Tak lama, hasil pencocokan keluar. Satu sidik jari cocok dengan salah satu orang, ternyata seorang juru masak wanita di dapur penjara, bermarga Tao.

Bo Cong lalu memberitahukan hasil temuannya pada Meng Xiaomei, memintanya membantu penyelidikan.

Meng Xiaomei setuju, lalu memanggil juru masak wanita itu ke sebuah ruangan. Ia menyambutnya dengan ramah, mengajaknya duduk, berbasa-basi, dan menanyakan keadaan keluarganya.

Dari obrolan itu, diketahui bahwa juru masak Tao tinggal bersama suami dan anak lelakinya di sebuah gang kecil tak jauh dari kantor kabupaten. Suaminya hanya bekerja serabutan, penghasilannya tidak tetap, sehingga mereka lebih banyak mengandalkan upah dari juru masak di penjara, yang cukup untuk membiayai anak mereka bersekolah di sekolah swasta.

Pasangan itu hanya berharap anak mereka bisa sukses, kalau kelak lulus ujian negara dan mendapat gelar, keluarga mereka akan terangkat derajatnya.

Ketika menyebut anaknya, wajah juru masak Tao dipenuhi kebanggaan, matanya berbinar penuh harapan.

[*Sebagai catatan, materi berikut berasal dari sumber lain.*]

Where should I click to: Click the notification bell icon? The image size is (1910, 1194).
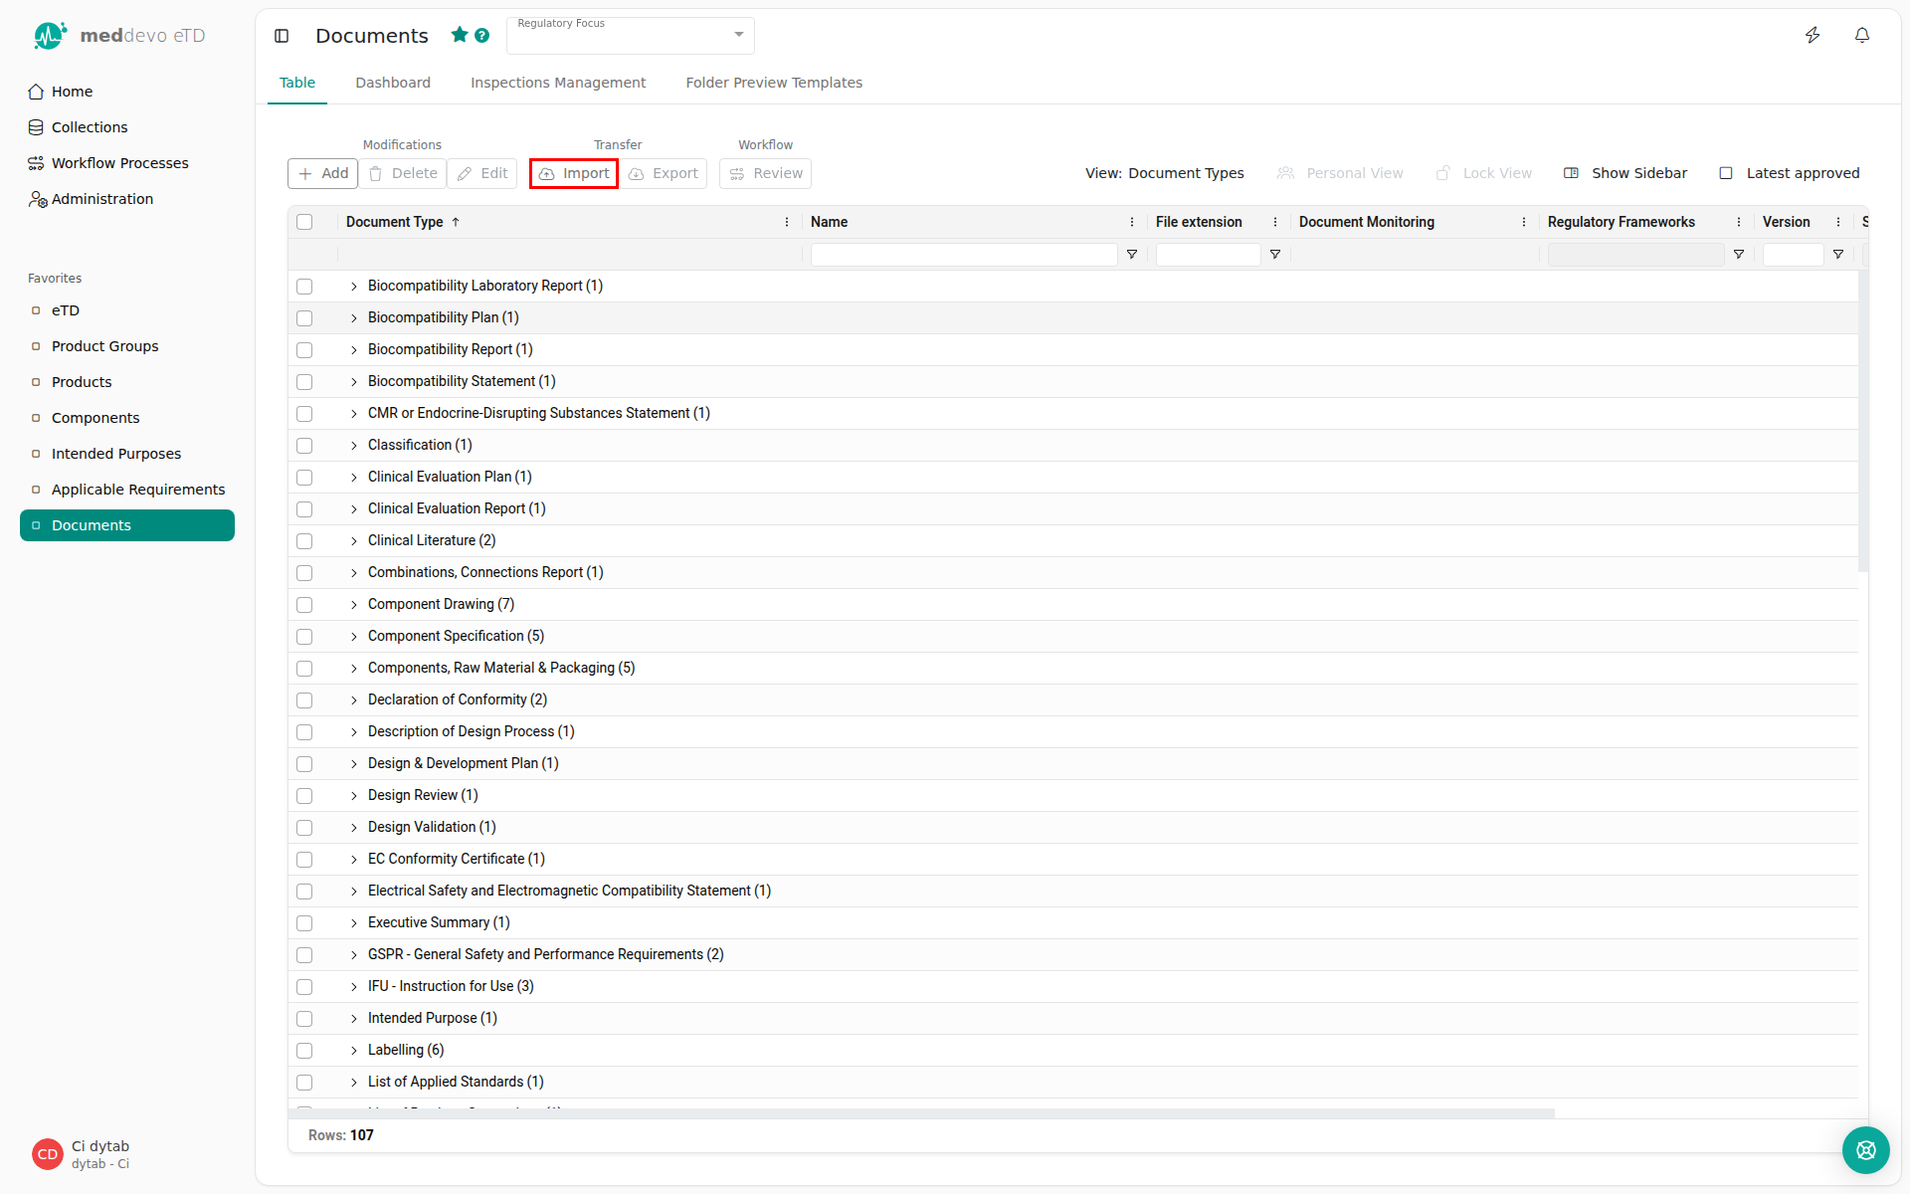[1862, 36]
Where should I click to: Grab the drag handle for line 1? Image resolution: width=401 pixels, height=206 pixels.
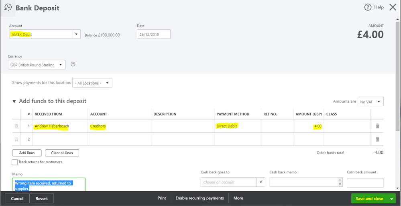coord(16,126)
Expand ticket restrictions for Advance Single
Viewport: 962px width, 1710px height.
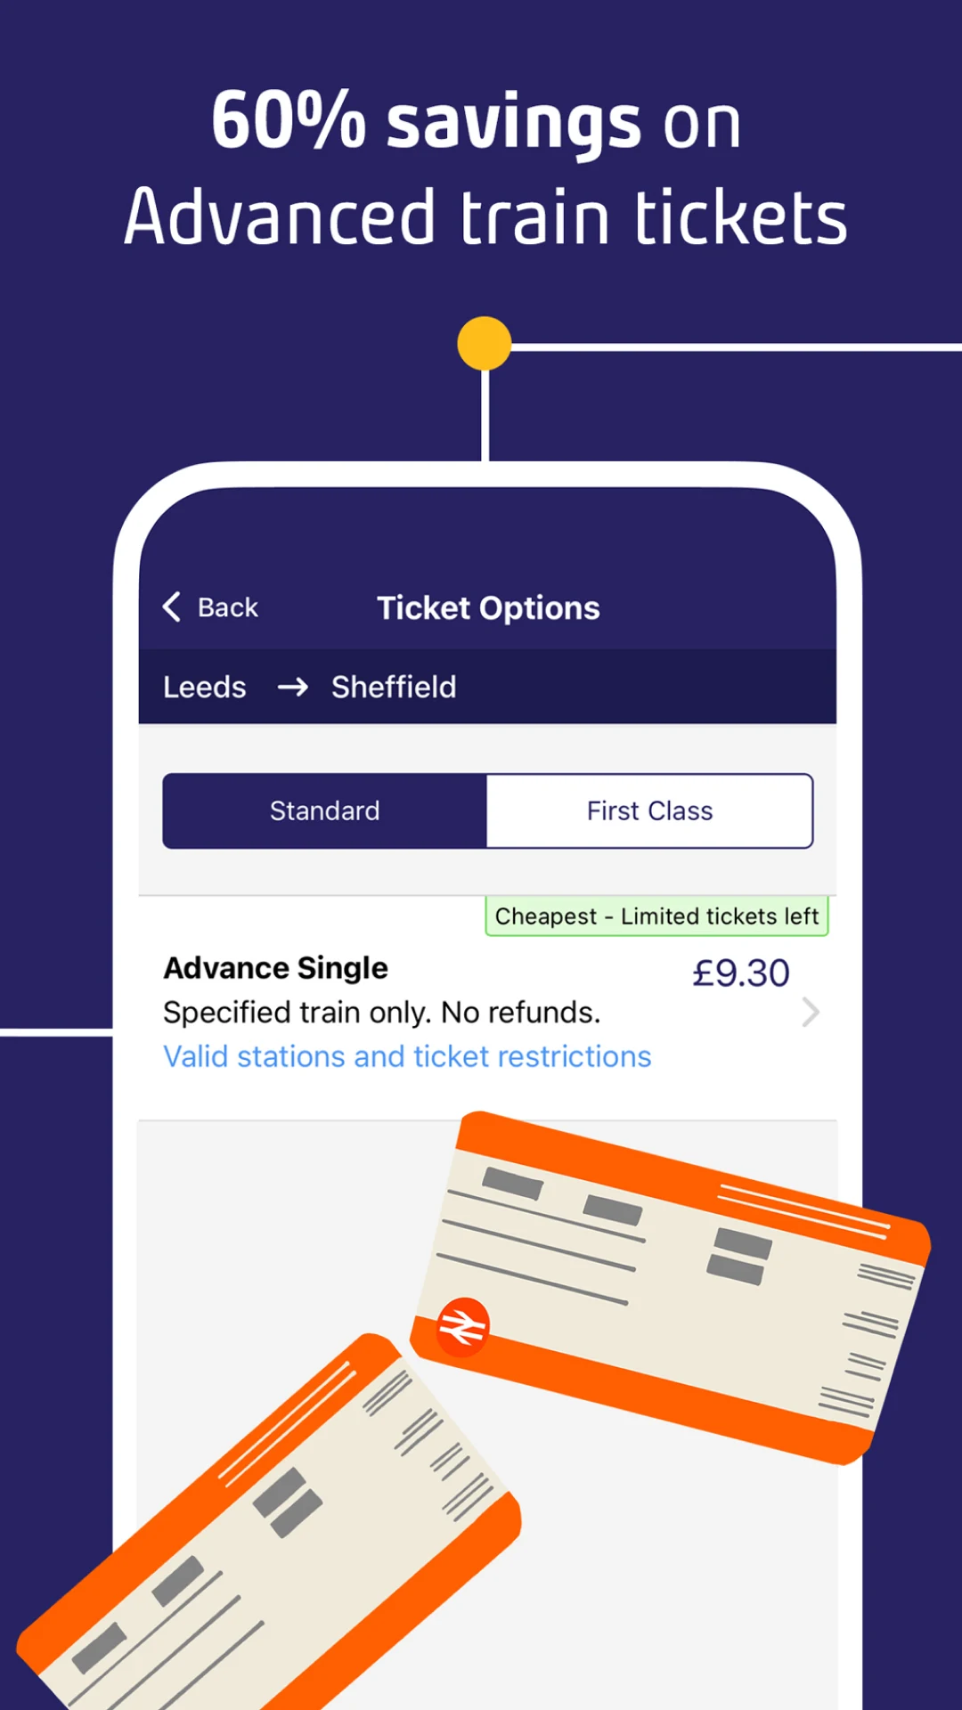pyautogui.click(x=407, y=1056)
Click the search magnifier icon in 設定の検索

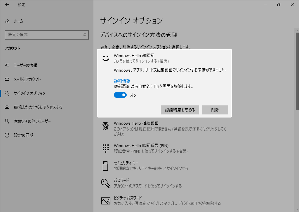click(x=84, y=35)
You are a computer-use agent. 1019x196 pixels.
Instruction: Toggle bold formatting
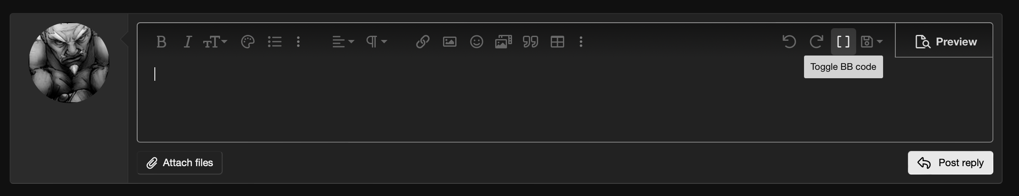161,42
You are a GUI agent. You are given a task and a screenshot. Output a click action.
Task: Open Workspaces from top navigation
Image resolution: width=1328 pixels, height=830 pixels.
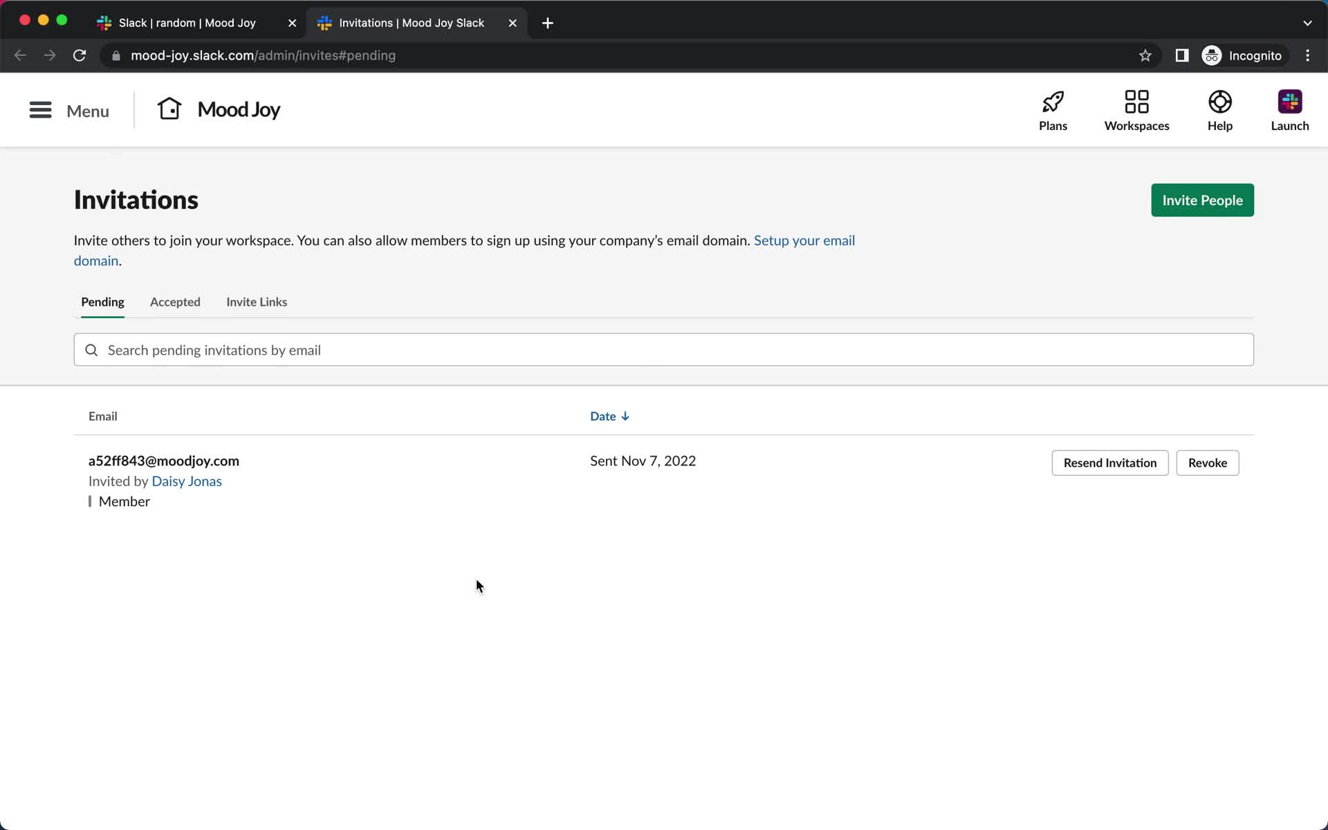1137,109
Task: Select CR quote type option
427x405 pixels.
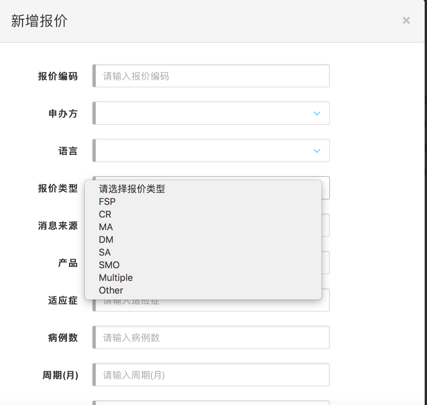Action: [x=105, y=215]
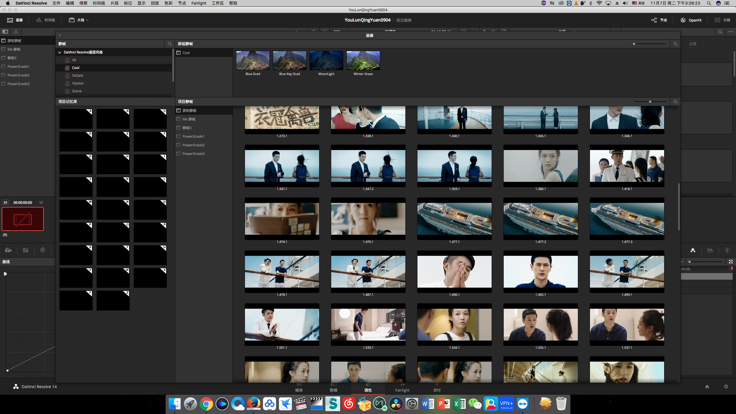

Ia juga sangat berterima kasih karena pengawal dari Pengawal Kota Kekaisaran mau mengobrol akrab dengannya yang hanya seorang juru masak rendahan. Meski tak tahu apa maksudnya, ia sangat senang diajak bicara dan menjawab semua pertanyaan.

Namun tiba-tiba, Meng Xiaomei mengubah nada bicaranya dan berkata, “Aku khawatir kamu tidak akan sempat melihat anakmu sukses kelak.”